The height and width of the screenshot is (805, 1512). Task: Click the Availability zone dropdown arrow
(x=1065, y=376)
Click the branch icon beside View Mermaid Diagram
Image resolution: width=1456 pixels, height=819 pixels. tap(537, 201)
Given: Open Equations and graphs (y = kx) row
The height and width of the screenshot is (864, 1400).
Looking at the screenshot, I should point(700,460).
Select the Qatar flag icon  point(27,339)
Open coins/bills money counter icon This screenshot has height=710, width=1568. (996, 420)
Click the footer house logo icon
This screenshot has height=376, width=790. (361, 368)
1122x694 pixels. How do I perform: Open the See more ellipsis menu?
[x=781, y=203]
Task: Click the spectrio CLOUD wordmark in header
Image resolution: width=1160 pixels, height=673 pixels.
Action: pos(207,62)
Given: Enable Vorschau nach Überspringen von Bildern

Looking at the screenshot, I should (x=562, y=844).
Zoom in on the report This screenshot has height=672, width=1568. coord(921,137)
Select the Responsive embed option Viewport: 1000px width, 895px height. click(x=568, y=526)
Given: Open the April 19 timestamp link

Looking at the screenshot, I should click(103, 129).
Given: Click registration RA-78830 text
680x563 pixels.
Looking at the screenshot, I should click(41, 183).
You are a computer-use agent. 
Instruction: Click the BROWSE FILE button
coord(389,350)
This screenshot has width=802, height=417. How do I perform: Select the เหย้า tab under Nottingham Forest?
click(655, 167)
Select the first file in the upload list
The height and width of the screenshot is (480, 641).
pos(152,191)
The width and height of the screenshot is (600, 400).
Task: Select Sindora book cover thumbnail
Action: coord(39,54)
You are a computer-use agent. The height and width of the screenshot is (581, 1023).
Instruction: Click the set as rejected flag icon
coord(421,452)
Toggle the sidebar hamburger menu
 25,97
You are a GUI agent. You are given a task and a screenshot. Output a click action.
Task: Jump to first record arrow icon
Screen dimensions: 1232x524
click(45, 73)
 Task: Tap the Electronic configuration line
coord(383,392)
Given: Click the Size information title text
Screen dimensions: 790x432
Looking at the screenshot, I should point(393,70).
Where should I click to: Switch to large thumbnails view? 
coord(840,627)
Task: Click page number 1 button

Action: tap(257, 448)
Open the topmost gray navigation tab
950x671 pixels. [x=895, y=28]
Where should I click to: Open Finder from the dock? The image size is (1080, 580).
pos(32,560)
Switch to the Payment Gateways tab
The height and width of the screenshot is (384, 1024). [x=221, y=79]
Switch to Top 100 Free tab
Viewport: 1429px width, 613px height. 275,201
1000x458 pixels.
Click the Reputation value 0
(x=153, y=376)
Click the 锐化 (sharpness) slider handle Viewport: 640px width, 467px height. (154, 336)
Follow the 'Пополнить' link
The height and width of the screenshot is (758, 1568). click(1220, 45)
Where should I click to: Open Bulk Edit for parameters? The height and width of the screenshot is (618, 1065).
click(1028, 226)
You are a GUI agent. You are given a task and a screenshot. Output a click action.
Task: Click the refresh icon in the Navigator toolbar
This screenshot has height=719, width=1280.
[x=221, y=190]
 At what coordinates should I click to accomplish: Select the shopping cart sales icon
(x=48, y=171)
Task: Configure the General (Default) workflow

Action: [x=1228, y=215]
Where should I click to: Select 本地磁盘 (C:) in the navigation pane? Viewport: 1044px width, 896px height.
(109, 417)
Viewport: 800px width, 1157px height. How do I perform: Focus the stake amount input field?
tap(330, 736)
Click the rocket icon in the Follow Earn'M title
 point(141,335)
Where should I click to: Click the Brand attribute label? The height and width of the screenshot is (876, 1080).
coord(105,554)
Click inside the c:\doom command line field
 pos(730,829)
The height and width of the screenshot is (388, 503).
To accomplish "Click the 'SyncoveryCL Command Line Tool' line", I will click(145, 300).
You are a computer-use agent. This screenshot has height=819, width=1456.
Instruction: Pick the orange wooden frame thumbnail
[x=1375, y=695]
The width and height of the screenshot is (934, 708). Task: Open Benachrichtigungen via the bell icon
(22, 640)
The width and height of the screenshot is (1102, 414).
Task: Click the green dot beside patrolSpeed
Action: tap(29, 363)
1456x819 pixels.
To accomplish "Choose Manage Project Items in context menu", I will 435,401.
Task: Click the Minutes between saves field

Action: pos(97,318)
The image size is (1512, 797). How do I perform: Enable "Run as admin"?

******

What to do :: Copy out the entire listing above word for word, keeping every line unchanged and in its original order.

Final result ::
The height and width of the screenshot is (805, 1512). Task: Click the Availability zone dropdown arrow
(x=1065, y=376)
Click the branch icon beside View Mermaid Diagram
Image resolution: width=1456 pixels, height=819 pixels. tap(537, 201)
Given: Open Equations and graphs (y = kx) row
The height and width of the screenshot is (864, 1400).
Looking at the screenshot, I should point(700,460).
Select the Qatar flag icon  point(27,339)
Open coins/bills money counter icon This screenshot has height=710, width=1568. (996, 420)
Click the footer house logo icon
This screenshot has height=376, width=790. (361, 368)
1122x694 pixels. How do I perform: Open the See more ellipsis menu?
[x=781, y=203]
Task: Click the spectrio CLOUD wordmark in header
Image resolution: width=1160 pixels, height=673 pixels.
Action: pos(207,62)
Given: Enable Vorschau nach Überspringen von Bildern

Looking at the screenshot, I should (x=562, y=844).
Zoom in on the report This screenshot has height=672, width=1568. coord(921,137)
Select the Responsive embed option Viewport: 1000px width, 895px height. click(x=568, y=526)
Given: Open the April 19 timestamp link

Looking at the screenshot, I should click(103, 129).
Given: Click registration RA-78830 text
680x563 pixels.
Looking at the screenshot, I should click(41, 183).
You are a computer-use agent. 
Instruction: Click the BROWSE FILE button
coord(389,350)
This screenshot has width=802, height=417. How do I perform: Select the เหย้า tab under Nottingham Forest?
click(655, 167)
Select the first file in the upload list
The height and width of the screenshot is (480, 641).
pos(152,191)
The width and height of the screenshot is (600, 400).
Task: Select Sindora book cover thumbnail
Action: coord(39,54)
You are a computer-use agent. The height and width of the screenshot is (581, 1023).
Instruction: Click the set as rejected flag icon
coord(421,452)
Toggle the sidebar hamburger menu
 25,97
You are a GUI agent. You are given a task and a screenshot. Output a click action.
Task: Jump to first record arrow icon
Screen dimensions: 1232x524
click(45, 73)
 Task: Tap the Electronic configuration line
coord(383,392)
Given: Click the Size information title text
Screen dimensions: 790x432
Looking at the screenshot, I should point(393,70).
Where should I click to: Switch to large thumbnails view? 
coord(840,627)
Task: Click page number 1 button

Action: tap(257, 448)
Open the topmost gray navigation tab
950x671 pixels. [x=895, y=28]
Where should I click to: Open Finder from the dock? The image size is (1080, 580).
pos(32,560)
Switch to the Payment Gateways tab
The height and width of the screenshot is (384, 1024). [x=221, y=79]
Switch to Top 100 Free tab
Viewport: 1429px width, 613px height. 275,201
1000x458 pixels.
Click the Reputation value 0
(x=153, y=376)
Click the 锐化 (sharpness) slider handle Viewport: 640px width, 467px height. (154, 336)
Follow the 'Пополнить' link
The height and width of the screenshot is (758, 1568). click(1220, 45)
Where should I click to: Open Bulk Edit for parameters? The height and width of the screenshot is (618, 1065).
click(1028, 226)
You are a GUI agent. You are given a task and a screenshot. Output a click action.
Task: Click the refresh icon in the Navigator toolbar
This screenshot has height=719, width=1280.
[x=221, y=190]
 At what coordinates should I click to accomplish: Select the shopping cart sales icon
(x=48, y=171)
Task: Configure the General (Default) workflow

Action: [x=1228, y=215]
Where should I click to: Select 本地磁盘 (C:) in the navigation pane? Viewport: 1044px width, 896px height.
(109, 417)
Viewport: 800px width, 1157px height. How do I perform: Focus the stake amount input field?
tap(330, 736)
Click the rocket icon in the Follow Earn'M title
 point(141,335)
Where should I click to: Click the Brand attribute label? The height and width of the screenshot is (876, 1080).
coord(105,554)
Click inside the c:\doom command line field
 pos(730,829)
The height and width of the screenshot is (388, 503).
To accomplish "Click the 'SyncoveryCL Command Line Tool' line", I will click(145, 300).
You are a computer-use agent. This screenshot has height=819, width=1456.
Instruction: Pick the orange wooden frame thumbnail
[x=1375, y=695]
The width and height of the screenshot is (934, 708). Task: Open Benachrichtigungen via the bell icon
(22, 640)
The width and height of the screenshot is (1102, 414).
Task: Click the green dot beside patrolSpeed
Action: tap(29, 363)
1456x819 pixels.
To accomplish "Choose Manage Project Items in context menu", I will 435,401.
Task: Click the Minutes between saves field

Action: pos(97,318)
The image size is (1512, 797). How do I perform: Enable "Run as admin"?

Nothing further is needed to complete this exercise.